TAR Napoli, 01.04.2026 n. 2206 segna un punto fermo in materia di autotutela amministrativa. La sentenza chiarisce, infatti, che il potere della Pubblica Amministrazione resta discrezionale. Non è, quindi, generalmente coercibile dall’esterno.
Il caso: appalto refezione scolastica e richiesta di revoca
La vicenda riguarda un appalto per il servizio di refezione scolastica. Una società, seconda classificata, chiedeva la revoca dell’aggiudicazione. In particolare, la richiesta si fondava su un elemento sopravvenuto. L’aggiudicataria aveva perso la disponibilità del centro cottura. Pertanto, la ricorrente sollecitava l’intervento in autotutela del Comune. Tuttavia, l’amministrazione non rispondeva positivamente. Di conseguenza, veniva proposto ricorso per silenzio-inadempimento.
Autotutela amministrativa: potere discrezionale e non obbligatorio
Il TAR ribadisce un principio consolidato. Le norme interne, in particolare gli artt. 21-quinquies e 21-nonies della legge n. 241/1990, non prevedono un obbligo generale di autotutela. Al contrario, l’esercizio di tale potere è discrezionale. La PA valuta l’interesse pubblico concreto. Inoltre, il giudice precisa un passaggio fondamentale. Il privato non può imporre l’autotutela tramite il ricorso ex art. 117 c.p.a. Infatti, il silenzio-inadempimento non è uno strumento coercitivo in questo ambito.
Le eccezioni: quando l’autotutela diventa doverosa
Tuttavia, esistono eccezioni. La giurisprudenza individua ipotesi di autotutela doverosa. Ad esempio:
- decadenza da benefici per dichiarazioni non veritiere;
- interventi su SCIA lesive di terzi;
- atti contrari al diritto europeo.
Inoltre, in casi rari, prevalgono esigenze di equità e giustizia. Tuttavia, si tratta di situazioni eccezionali. Non costituiscono la regola generale.
Contratti pubblici: nessun obbligo di risoluzione
Il TAR affronta anche il tema degli appalti pubblici. Anche in questo ambito, il potere resta discrezionale. L’art. 122 del Codice dei contratti pubblici qualifica come facoltativa la risoluzione. Pertanto, l’amministrazione può scegliere. Deve valutare la funzionalità del servizio. Nel caso concreto, la perdita del centro cottura non è stata ritenuta decisiva. L’aggiudicataria poteva comunque garantire il servizio.
La decisione: ricorso inammissibile
Alla luce di tali principi, il TAR dichiara il ricorso inammissibile. Infatti, non sussisteva alcun obbligo per il Comune di provvedere. Inoltre, non emergevano esigenze straordinarie di giustizia. Di conseguenza, il silenzio dell’amministrazione non è stato ritenuto illegittimo.

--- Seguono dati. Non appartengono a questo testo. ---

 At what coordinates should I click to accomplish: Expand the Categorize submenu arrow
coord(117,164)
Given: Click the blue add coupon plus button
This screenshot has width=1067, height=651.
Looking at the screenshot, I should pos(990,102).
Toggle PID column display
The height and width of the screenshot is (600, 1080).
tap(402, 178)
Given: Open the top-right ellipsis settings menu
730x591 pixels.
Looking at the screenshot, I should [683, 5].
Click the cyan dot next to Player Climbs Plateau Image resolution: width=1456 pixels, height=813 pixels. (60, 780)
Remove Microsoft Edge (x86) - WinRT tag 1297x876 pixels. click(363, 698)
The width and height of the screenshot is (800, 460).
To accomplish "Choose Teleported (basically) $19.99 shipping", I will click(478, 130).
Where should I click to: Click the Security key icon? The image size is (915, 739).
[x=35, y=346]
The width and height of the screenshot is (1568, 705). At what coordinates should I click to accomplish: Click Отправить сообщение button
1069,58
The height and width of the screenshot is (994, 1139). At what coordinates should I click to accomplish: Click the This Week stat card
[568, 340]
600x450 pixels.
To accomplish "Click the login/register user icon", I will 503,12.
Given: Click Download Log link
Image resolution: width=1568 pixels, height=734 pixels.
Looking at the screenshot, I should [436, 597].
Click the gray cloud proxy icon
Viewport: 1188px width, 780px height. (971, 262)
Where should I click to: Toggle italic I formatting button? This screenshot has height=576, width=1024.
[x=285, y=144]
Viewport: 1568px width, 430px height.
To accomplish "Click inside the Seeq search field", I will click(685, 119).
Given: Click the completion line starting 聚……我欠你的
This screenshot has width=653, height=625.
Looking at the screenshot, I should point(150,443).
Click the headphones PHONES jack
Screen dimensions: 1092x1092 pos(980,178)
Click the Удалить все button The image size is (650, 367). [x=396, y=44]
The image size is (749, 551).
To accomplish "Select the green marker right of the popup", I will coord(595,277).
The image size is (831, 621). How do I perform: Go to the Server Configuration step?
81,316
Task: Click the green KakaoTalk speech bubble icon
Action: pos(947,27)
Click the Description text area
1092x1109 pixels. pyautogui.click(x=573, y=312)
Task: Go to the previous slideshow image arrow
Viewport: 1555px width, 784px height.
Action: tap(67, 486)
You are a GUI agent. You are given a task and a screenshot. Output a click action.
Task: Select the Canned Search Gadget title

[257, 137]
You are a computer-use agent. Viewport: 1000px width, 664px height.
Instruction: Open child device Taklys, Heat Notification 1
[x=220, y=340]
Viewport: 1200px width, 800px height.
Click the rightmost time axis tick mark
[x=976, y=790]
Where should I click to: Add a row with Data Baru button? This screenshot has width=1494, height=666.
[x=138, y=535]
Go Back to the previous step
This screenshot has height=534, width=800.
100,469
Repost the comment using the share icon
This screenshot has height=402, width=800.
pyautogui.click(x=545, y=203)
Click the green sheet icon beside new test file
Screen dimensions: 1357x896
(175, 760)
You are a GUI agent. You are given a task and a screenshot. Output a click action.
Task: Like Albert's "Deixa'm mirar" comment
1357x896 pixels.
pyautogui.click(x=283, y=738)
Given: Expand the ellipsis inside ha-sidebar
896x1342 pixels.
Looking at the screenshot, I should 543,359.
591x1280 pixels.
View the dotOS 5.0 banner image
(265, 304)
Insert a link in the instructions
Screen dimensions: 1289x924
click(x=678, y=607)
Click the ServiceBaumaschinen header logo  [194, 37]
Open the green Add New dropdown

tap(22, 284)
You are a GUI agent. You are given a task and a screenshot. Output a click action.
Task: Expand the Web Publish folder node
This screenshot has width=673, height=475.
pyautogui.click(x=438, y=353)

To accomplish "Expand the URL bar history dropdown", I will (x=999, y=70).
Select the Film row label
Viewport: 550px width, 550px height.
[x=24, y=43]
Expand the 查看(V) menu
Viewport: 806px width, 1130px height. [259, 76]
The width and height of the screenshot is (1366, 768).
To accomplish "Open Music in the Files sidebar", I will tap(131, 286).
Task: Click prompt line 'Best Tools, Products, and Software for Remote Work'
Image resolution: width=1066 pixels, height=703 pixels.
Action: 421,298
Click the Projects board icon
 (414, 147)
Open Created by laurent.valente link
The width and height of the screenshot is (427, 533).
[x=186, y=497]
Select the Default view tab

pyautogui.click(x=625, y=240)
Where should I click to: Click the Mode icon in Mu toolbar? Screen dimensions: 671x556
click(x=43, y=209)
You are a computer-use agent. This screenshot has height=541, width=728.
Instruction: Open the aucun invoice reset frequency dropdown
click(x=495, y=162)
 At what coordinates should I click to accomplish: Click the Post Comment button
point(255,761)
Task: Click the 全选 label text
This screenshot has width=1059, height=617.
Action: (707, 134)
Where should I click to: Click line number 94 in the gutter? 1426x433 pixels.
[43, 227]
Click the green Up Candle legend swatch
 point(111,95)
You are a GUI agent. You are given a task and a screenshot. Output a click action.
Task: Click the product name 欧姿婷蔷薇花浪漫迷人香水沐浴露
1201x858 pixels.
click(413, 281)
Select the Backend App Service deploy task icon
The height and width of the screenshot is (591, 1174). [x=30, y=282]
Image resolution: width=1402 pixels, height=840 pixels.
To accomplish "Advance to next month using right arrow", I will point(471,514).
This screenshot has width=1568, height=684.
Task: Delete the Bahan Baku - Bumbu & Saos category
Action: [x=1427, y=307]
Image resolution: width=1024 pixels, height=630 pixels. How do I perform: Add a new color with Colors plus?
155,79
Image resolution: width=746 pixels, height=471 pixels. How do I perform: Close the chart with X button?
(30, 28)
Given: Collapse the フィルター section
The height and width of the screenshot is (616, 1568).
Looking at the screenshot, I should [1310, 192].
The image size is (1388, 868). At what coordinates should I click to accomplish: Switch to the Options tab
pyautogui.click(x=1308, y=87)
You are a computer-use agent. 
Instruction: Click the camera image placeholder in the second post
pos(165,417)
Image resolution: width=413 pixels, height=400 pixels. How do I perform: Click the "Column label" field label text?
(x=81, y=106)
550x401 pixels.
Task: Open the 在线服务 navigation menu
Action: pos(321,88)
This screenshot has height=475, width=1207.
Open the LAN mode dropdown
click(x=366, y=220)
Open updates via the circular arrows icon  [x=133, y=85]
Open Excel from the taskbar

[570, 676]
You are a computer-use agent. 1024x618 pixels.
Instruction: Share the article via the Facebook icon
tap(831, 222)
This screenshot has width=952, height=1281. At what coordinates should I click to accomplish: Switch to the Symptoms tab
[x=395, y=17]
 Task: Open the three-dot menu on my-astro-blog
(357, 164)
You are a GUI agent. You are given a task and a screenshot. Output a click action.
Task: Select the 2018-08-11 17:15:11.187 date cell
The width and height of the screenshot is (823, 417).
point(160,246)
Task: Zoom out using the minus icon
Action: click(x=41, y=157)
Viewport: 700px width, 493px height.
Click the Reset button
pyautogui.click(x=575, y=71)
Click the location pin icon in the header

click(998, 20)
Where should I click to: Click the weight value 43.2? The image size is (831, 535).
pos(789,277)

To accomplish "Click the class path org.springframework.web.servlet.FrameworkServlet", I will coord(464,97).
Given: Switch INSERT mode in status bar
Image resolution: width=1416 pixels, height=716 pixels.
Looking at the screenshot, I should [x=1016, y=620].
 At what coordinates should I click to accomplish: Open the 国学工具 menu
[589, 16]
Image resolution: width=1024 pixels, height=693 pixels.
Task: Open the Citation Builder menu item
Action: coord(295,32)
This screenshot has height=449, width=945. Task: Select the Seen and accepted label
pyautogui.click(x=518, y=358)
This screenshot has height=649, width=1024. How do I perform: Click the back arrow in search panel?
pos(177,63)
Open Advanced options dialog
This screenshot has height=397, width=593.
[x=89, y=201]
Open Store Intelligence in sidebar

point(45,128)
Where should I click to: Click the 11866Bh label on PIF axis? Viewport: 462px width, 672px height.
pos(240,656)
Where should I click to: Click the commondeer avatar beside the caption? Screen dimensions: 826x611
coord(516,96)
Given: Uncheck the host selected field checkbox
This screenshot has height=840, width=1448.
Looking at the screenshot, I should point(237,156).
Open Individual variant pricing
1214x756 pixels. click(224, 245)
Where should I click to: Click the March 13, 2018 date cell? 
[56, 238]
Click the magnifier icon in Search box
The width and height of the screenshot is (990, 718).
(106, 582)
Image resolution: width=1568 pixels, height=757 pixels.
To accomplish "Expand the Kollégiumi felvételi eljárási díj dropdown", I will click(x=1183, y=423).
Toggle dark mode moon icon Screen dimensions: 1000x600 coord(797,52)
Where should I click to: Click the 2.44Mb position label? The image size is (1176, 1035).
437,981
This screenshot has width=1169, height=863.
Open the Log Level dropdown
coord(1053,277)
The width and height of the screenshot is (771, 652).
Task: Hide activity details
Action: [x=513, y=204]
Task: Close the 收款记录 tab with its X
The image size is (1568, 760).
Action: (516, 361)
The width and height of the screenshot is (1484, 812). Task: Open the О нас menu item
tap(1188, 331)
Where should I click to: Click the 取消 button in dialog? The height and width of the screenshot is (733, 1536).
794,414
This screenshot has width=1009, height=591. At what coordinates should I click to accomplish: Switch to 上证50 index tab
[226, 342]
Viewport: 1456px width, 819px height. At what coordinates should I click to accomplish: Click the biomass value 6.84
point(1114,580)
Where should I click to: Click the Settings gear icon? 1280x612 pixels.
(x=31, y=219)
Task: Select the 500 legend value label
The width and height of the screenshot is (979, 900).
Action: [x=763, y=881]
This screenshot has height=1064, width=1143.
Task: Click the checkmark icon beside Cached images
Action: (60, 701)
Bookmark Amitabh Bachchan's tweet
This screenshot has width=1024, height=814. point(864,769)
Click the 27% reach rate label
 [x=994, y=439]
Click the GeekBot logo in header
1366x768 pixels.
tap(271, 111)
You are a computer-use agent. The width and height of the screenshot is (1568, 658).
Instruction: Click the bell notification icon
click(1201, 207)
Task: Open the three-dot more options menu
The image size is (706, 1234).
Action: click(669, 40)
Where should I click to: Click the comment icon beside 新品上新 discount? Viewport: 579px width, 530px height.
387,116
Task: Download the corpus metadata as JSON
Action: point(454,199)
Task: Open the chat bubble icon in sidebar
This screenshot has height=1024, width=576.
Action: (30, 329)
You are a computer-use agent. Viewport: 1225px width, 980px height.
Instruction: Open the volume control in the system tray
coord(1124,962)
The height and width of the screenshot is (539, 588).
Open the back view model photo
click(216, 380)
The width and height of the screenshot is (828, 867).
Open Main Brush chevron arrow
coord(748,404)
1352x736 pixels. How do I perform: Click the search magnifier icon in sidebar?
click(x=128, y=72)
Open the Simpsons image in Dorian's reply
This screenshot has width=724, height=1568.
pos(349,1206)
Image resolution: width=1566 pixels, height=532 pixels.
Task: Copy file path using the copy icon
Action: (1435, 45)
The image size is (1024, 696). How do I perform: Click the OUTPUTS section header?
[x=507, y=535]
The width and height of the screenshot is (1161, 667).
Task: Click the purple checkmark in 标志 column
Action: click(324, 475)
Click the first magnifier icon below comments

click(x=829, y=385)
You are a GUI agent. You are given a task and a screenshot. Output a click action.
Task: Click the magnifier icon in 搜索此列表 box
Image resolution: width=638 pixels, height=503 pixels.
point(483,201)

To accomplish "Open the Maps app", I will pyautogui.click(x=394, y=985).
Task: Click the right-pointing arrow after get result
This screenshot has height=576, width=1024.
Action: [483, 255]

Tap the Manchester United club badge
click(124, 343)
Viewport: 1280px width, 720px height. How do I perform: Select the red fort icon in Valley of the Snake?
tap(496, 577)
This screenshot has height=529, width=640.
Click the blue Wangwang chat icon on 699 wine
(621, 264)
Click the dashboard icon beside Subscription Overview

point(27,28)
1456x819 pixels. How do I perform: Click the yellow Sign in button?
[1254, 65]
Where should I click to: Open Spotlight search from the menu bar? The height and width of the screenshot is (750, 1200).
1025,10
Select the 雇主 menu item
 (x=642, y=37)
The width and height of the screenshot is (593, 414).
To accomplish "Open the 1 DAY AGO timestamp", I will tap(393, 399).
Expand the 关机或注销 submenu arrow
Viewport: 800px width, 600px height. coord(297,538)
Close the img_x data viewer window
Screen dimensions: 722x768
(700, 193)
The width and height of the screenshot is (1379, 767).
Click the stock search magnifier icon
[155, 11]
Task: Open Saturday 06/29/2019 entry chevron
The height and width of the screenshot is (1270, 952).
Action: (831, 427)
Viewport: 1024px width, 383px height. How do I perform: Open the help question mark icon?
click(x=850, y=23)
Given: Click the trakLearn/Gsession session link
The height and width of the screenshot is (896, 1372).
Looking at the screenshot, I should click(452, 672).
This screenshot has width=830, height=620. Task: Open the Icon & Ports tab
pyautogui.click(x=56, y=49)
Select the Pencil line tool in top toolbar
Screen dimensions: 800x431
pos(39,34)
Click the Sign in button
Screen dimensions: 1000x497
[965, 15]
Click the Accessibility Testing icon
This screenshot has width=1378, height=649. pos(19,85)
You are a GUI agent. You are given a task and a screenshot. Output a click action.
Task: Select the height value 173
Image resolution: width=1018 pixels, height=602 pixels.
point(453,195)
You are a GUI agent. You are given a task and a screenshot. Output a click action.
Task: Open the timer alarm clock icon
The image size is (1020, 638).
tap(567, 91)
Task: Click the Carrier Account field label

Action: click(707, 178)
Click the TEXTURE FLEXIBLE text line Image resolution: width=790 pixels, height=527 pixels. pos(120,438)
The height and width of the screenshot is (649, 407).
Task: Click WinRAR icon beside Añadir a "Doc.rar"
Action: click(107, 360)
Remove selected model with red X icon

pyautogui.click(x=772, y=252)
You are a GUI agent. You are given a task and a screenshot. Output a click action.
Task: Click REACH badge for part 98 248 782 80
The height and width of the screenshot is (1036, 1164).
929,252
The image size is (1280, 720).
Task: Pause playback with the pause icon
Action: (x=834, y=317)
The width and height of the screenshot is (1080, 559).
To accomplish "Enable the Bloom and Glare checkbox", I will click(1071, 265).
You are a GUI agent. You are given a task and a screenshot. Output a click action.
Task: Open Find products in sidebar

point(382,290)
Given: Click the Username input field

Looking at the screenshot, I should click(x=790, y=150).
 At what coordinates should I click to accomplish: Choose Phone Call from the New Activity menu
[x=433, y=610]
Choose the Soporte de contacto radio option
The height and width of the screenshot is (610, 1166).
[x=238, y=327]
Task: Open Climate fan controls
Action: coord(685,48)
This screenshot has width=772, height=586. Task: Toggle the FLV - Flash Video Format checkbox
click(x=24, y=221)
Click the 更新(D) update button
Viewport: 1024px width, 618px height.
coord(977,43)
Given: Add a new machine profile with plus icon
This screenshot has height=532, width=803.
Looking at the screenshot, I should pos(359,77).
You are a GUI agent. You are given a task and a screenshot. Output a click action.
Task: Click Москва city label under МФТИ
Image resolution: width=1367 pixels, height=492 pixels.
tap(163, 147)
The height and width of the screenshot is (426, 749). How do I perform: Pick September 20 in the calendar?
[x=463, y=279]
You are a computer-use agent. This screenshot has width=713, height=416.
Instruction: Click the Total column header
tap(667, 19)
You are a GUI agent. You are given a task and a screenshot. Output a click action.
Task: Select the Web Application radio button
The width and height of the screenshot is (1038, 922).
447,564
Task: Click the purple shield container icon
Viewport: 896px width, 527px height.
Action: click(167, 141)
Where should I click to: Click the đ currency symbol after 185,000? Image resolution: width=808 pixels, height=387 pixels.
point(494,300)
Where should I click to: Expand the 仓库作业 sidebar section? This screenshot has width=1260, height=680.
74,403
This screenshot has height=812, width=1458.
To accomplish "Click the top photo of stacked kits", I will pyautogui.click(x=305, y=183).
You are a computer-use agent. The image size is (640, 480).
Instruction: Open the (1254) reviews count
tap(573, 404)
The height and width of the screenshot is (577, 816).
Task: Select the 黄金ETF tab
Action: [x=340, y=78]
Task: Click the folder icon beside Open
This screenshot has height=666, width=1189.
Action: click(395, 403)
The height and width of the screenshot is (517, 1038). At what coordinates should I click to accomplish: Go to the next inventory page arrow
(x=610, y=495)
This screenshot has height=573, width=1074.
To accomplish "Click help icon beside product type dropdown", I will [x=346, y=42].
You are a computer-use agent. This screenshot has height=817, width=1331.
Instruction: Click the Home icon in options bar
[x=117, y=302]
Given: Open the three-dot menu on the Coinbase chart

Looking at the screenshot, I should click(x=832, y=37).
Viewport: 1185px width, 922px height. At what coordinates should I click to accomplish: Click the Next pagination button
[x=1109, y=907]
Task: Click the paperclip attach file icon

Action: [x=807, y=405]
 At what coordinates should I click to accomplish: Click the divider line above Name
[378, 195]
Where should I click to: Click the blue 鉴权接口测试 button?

Conclusioni: un principio chiaro per operatori e imprese
La sentenza offre un chiarimento rilevante. Da un lato, conferma la centralità della discrezionalità amministrativa. Dall’altro, limita l’utilizzo del silenzio-inadempimento. Pertanto, gli operatori economici devono valutare con attenzione le azioni giudiziarie. In conclusione, l’autotutela non è un diritto azionabile. È, invece, uno strumento rimesso alla valutazione della Pubblica Amministrazione.